Donegal open with daunting challenge

Fri, Oct 5, 2012, 01:00

   

GAELIC GAMES:ALL-IRELAND football champions Donegal have been drawn against their predecessors as Ulster champions Tyrone in next year’s championship. The draws for all of the GAA provincial football and hurling championships were made last night in Croke Park and Jim McGuinness’s team have been handed a bracing prospect to focus their minds over the winter.

Mickey Harte’s Tyrone ran the champions closer than anyone else in this year’s provincial championship and it took a great save by Paul Durcan from Martin Penrose to preserve the three-point margin in injury-time.

At least Donegal have been spared another preliminary round draw; that distinction goes next season to Armagh and Cavan, who are on their second early start having lost to Donegal last May in the provincial opener.

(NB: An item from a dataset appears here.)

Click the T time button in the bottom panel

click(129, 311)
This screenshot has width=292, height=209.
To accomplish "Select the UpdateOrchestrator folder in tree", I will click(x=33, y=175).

The champions are also on the harder side of the draw with the counties they defeated in the last two Ulster finals – Down and Derry – playing in the quarter-final from which the opponents for Donegal-Tyrone will emerge.

All-Ireland finalists Mayo are also chasing a three-in-a-row in their province and the Connacht draw has been about as hard as possible for James Horan’s team.

The counties that have won 17 out of the last 18 Connacht titles are on the same side of a lop-sided draw with Mayo set to face Galway in their first outing and the winners to play Roscommon in the provincial semi-final.

On the other side of the draw, Leitrim and Sligo look to have a place in the final between them. Sligo were narrowly defeated in this year’s provincial decider and they open their campaign in London and will play either New York or Leitrim in the semi-finals.

Not that they’ll take it for granted. Ten years ago Leitrim were taken to extra time by the exiles in Gaelic Park before pulling through by just two points.

In Leinster Dublin, under the new management of Jim Gavin, who is to be unveiled this morning at a Parnell Park media conference, will be looking for an eighth provincial title in nine years next summer. Their campaign opens against Westmeath or Carlow and they are on course for a semi-final with Kildare, who they last met at the same stage last year.

Of course this summer the assumption was that the counties would contest the Leinster final but that’s not how it turned out.